Abstract

Hungarian American scholar, Joseph Reményi’s concepts of “minority literature,” “small nation literature,” and “world literatures” highlight the shift from the singular forms Deleuze and Guattari’s “minor literature,” Pascale Casanova’s “small literature,” and Marx and Engels and Karl Radek’s “world literature” to their plural counterparts. In the discourse on “minor literature” and “small literature,” Reményi offers a nuanced categorization of Hungarian literary production following the First World War. He delineates it into three distinct strands: “literature in Hungary,” “literature of Hungarian exiles,” and “Hungarian literature in the Successor States.” This tripartite classification not only encapsulates the varied loci of Hungarian literary expression but also underscores the emerging literary dichotomy between Hungarian and Slavic & Soviet literatures in the aftermath of the Second World War.
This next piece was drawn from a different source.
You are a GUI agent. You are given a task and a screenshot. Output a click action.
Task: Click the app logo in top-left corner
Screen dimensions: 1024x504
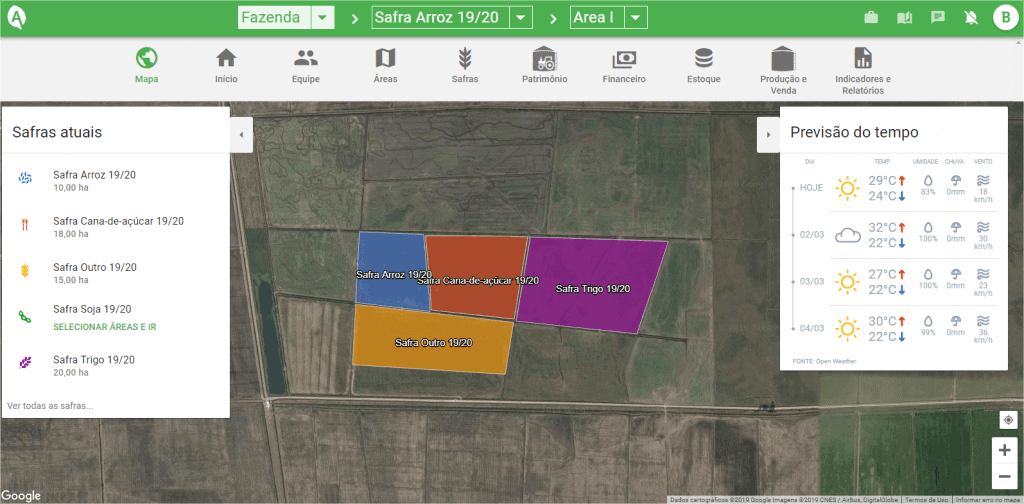(x=16, y=17)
As for “world literature”, Reményi’s conceptual framework, which pivots on the axes of “regionalism” and “internationalism,” segments world literature into four stratified layers: minority and marginal → local → national → world. This theoretical model facilitates a repositioning of the intrinsic diversities inherent within each stratum, mapping them onto a spectrum of diverse nations, cultural groups, and minority populations. Furthermore, Reményi’s concept of “world literatures” represents a shift from the singular notion of Geothe’s “eine allemeine Weltliteratur”, Marx and Engels’ “eine Weltliteratur”, and Radek’s “contemporary world literature” to a pluralized understanding. For “socialist literature”, Reményi’s categorization of Hungarian literature within the Western European tradition, as opposed to Eastern European literature, signifies the multifaceted nature of socialist literature. This concept, initially introduced by Marx and Engels in 1848, further elaborated by Radek in 1934, is eventually expanded by Reményi into a more pluralistic form as socialist literatures in 1956. The fusion of Reményi’s concept of “world literatures” and “socialist literatures” provided a gateway to construct Socialist World Literature.